残業帰りだった。業務自体は23時に終わっていたのだが、会社の最寄駅から地元駅まで辿り着くのに1時間半ほどかかるため結局家に帰りつく時刻は翌日の1時を回ってしまう。疲れた顔をしている同類のサラリーマンたちや飲み会帰りらしい若者たちに紛れて電車を降りる。改札口あたりには駅員たちが待機しており、駅が今日も1日無事に役目を果たしたことを確認してほっとしたような顔をしている。駅から吐き出された人の群れは一目散にタクシー乗り場へと向かう。少数の徒歩派たちだけが、のんびりと、バラバラな方向へと向かっていく。斯くいう俺はというと少しばかり考えあぐねていた。疲れている。タクシーで帰ってしまいたいのは山々なのだが、給料日前なのでそこまで懐が温かいわけではない。それに、明日はたまの休みだ。そこいらのコンビニでビールでも買いつつぶらぶらと歩いて帰って朝までひとり酒盛りをするのも手だ。日々自宅と職場を往復する日々の中で、些細な選択にしか楽しみを見出せない自分を空しく思う。ひとつ溜息をつき、止めていた足を進める。そうこうしている間に何時の間にか駅からは人の気配が消えている。取り残されてしまった。喧騒が過ぎ去れば途端に夜の静寂が身にのしかかってきた。とぼとぼと階段を下り、タクシー乗り場に一台もタクシーは停まっていなかったことにまた淋しさを覚え、仕方がないので徒歩で帰ろうとした時だった。視界の端で何かが蠢いた。ちらりと視線を向ける。それは、小さくなって眠っていたホームレスの男だった。反射的に、絡まれてしまっては厄介だと思い足早に立ち去ろうとする。しかし、次の瞬間に聞こえてきた「ふあ〜ぁ、よぉく寝たぁ…」という間抜けな声に毒気を抜かれてしまった。振り返る。男は、ホームレスとは思い難い機敏な動きで身体を起こすと、自分の上から簡素な毛布を退け、自分の身体の隣に横たえていたものを抱き起した。ひと抱えほどの大きさのそれは、確かに、ギターケースに相違ない。ということは中に入っているのはギターなのか。驚く俺の前で男は鼻歌など歌いながらケースから楽器を取り出すと意気揚々としてそいつを構え始めた。と、その時、本日の業務を終えたらしい駅員らしき人物が通りがかった。明らかに不審な動きをしている男を見て、俺はてっきり何かしらの注意や警告をするものだと思っていた。だが駅員らしき人物は気さくに腕を上げると、その男の傍らへと歩み寄って行ったのだ。
「おや、今日もやるのかい?」
「はい!どうもご迷惑をかけます。でもちゃんと朝には帰るんで心配しないでください!」
「いいよいいよ、もう迷惑なんて思う人は通らないからねえ。おまわりさんでさえ眠る時間帯だし」
「ありがとうございます!」
 どうやら、ホームレスというわけではないらしい。と、駅員らしき人物が立ち止り様子を窺っていた俺に気付き、にこやかに微笑みかけてきた。笑うと目尻に皺が寄るその男性は、いったい幾つくらいなのだろうか。歳の割には若々しく見える、俺とは正反対だ。手招きされるがままに恐る恐る歩み寄ると、その男性は隣に立っているギターを構えた男――否、少年と呼ぶに相応しいくらいの幼い容貌をした青年だった、彼のことを掌で指し示し、「お暇なら1曲聴いていくといい」と言った。青年の丸っこい瞳が見開かれることで更に丸くなる。

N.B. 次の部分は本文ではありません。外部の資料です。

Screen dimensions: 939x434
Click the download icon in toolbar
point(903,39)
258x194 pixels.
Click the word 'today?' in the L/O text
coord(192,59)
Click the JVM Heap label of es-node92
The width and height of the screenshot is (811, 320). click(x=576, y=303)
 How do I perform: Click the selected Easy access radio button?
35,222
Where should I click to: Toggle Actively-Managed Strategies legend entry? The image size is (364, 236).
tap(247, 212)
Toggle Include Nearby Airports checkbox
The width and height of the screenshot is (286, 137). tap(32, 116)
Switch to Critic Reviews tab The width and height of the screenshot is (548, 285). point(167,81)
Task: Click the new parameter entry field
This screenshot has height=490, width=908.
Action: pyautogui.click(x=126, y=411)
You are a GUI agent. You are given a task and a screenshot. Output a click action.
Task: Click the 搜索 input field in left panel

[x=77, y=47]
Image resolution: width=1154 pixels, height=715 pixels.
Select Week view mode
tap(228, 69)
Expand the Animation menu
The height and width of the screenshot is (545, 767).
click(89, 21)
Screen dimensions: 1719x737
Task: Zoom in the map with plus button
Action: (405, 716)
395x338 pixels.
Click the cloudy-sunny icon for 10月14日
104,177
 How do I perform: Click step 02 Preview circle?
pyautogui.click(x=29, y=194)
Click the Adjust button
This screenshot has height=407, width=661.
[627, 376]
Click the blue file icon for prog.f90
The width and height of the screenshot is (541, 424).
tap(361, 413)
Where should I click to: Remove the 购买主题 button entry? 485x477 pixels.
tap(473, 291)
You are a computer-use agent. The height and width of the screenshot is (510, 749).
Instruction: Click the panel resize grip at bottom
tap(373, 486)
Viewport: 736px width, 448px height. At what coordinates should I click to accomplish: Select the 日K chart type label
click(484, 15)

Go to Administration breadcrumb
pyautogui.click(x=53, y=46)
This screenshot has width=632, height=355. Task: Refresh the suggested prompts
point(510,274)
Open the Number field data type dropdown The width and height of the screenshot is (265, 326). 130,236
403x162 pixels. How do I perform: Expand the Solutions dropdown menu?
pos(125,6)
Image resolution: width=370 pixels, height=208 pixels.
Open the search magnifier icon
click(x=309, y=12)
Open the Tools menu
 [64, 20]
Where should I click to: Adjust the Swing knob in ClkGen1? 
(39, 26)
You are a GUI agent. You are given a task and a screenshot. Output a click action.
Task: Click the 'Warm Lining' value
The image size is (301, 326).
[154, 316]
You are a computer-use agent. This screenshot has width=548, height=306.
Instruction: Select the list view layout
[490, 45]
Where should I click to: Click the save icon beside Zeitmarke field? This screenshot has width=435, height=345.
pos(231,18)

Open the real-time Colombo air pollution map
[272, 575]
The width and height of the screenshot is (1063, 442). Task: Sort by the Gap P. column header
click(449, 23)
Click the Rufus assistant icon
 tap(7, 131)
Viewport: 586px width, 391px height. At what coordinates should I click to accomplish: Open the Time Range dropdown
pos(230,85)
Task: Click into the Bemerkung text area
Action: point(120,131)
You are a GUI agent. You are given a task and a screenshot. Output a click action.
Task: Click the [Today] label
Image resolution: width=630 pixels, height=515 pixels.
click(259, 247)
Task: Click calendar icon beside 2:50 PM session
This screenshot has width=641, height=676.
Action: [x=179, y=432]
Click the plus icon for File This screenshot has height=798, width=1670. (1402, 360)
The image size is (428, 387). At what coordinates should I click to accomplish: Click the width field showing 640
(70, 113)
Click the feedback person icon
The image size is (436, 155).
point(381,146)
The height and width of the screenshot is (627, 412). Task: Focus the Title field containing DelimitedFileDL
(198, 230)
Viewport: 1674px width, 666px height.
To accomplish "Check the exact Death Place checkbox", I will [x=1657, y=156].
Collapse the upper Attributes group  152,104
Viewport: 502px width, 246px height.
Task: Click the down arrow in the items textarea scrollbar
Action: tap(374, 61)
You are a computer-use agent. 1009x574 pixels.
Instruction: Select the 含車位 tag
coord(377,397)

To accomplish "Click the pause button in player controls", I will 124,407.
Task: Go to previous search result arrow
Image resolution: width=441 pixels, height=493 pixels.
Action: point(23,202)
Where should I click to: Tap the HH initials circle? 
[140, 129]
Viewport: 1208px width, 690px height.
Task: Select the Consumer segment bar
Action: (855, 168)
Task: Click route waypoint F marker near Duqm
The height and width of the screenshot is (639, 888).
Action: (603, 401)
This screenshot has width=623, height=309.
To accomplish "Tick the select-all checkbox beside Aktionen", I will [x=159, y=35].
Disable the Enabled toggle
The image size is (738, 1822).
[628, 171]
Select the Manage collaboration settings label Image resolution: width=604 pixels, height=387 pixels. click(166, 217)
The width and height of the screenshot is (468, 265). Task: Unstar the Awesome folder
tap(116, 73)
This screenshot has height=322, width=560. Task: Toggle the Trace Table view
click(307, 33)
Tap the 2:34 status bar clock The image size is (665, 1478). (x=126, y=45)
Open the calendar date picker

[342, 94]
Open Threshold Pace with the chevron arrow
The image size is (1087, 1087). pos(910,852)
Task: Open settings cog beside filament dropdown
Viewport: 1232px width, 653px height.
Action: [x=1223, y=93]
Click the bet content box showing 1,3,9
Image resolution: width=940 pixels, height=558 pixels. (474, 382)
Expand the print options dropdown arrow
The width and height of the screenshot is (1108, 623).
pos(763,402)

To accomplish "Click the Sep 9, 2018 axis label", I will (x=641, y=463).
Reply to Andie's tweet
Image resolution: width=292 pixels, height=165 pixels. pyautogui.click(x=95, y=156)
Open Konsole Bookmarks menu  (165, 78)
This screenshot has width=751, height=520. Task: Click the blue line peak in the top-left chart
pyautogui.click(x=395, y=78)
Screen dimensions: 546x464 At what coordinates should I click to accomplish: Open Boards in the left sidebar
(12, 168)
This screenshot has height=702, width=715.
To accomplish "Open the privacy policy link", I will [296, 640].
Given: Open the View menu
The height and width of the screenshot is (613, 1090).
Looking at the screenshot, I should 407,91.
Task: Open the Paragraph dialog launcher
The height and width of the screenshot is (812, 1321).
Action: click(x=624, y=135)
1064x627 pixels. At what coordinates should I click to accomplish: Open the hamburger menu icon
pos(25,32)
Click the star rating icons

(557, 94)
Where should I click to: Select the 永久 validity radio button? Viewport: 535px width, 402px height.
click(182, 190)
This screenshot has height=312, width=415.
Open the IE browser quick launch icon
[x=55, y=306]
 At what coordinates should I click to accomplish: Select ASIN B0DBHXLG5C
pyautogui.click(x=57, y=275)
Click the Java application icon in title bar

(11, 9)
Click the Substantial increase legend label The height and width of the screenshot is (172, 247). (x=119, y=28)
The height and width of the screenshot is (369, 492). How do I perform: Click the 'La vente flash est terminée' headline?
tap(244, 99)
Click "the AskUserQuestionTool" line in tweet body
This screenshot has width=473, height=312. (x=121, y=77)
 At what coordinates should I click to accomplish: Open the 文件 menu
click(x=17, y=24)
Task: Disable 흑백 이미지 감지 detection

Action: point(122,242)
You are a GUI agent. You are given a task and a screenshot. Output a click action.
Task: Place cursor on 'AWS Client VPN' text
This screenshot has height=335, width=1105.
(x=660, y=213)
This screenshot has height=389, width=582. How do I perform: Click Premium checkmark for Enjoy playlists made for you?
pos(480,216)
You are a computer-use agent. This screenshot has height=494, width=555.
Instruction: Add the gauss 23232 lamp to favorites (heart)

「とてもいい声で歌う。だが、平日のこの時間帯にしか歌わないから彼のことを知る人物は少ない。勿体ないねぇ」
「へえ?」
「も、勿体ないとかそんなことないですよ!俺が好き勝手出来るのがこの時間帯しか無いってだけです」
「私たちとしてはいつでも歓迎だがね?」
「もう満足してますから」
 はにかみ笑う青年はとても活き活きとして見えた。それこそ、昼間の太陽の日差しの下で活発に動き回っていそうなタイプに見えるというのに、何故このような、終電も終わった後のがらんどうとした駅でひとりギターを引こうとしているのだろうか。興味が湧いた。俺は男性にひとつ頷き、「聴いてみたいです」と言った。男性が愉快そうに肩を揺らして笑った。
「よかったね十代君、今日は観客つきだ。でもすまないねぇ、急いでいるので私は失礼するよ」
「あ、いえ、いつも本当にありがとうございます!お疲れ様でした!」
 ぺこりと青年が頭を下げる。男性は2度3度手を振ると、小走りでタクシー乗り場へと駆けて行った。ちょうど戻ってきたタクシーが彼を拾う。そしてあっという間にその場から遠ざかって行った。残された俺と青年は一度顔を見合わせ微笑みあった。
「じゃあ1曲…もし気に入ってくれたら拍手をお願いします。お代は要らないから!」
「わかった」
 彼の指先がアコースティックギターを掻き鳴らす。涼やかに始まった爽やかな曲に合わせて、僅かに身体を動かした。そして、前奏が終わり、彼が口を思い切り開く。呼吸音が聞こえてきたような気がした。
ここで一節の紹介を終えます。